The price to pay for this may be increased memory consumption, although traditional dynamic memory allocation routines have a similar overhead. More important is the garbage collecting time, which is usually larger than the traditional dynamic allocation time. While this overhead in the past was measured around 10 to 20%, recent implementations claim an almost negligible overhead, possibly below 5%. Nevertheless, this time overhead may be concentrated and disrupt the execution. An interactive application, for instance, may stop for garbage collection for 5 seconds every few minutes. Fortunately, incremental garbage collectors have been developed and require more frequent but much shorter collections.

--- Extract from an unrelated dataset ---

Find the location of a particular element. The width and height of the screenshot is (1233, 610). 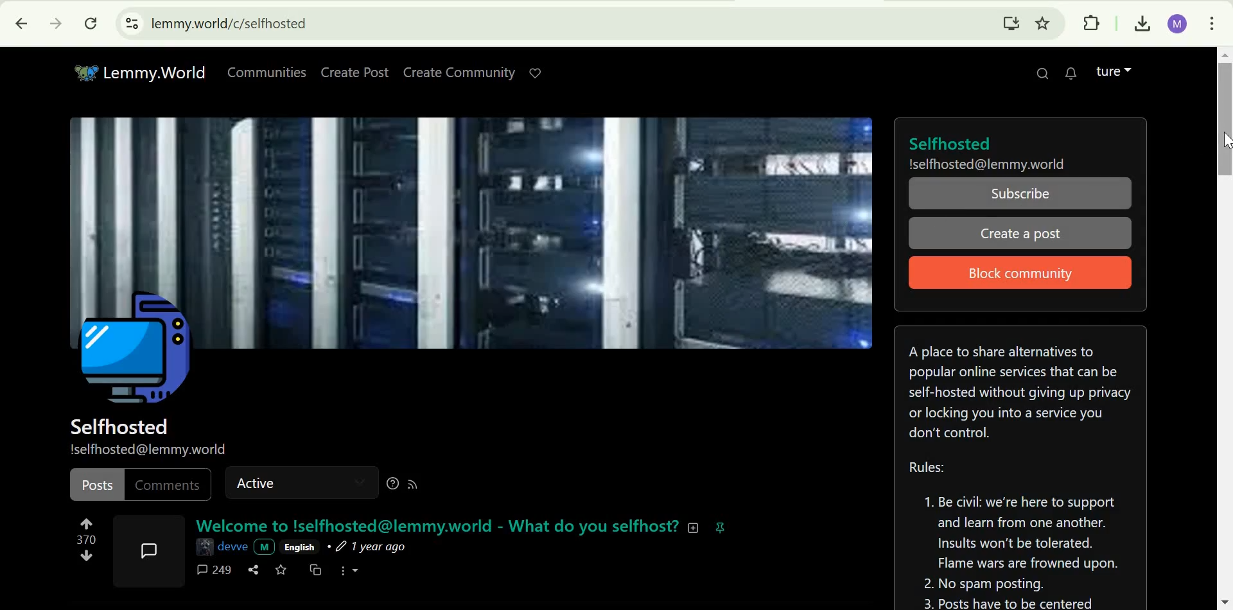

Run time type identification is not available in most classical structured languages. Its inclusion is being debated for C++ but is not yet available in most C++ compilers. The cost of run time type identification is fairly minor. Indeed, each dynamically allocated object already stores its size and may also store a method table. Objects may instead store a pointer to a type descriptor. This type descriptor, shared by all objects of a given type, then stores the size, method table, and possibly information about parent classes and fields (in particular pointers to follow during garbage collections).
The benefits of tagging each object with its type are numerous. It enables garbage collection, support for writing and reading objects from files and allows checking the type of objects at run time, whenever appropriate.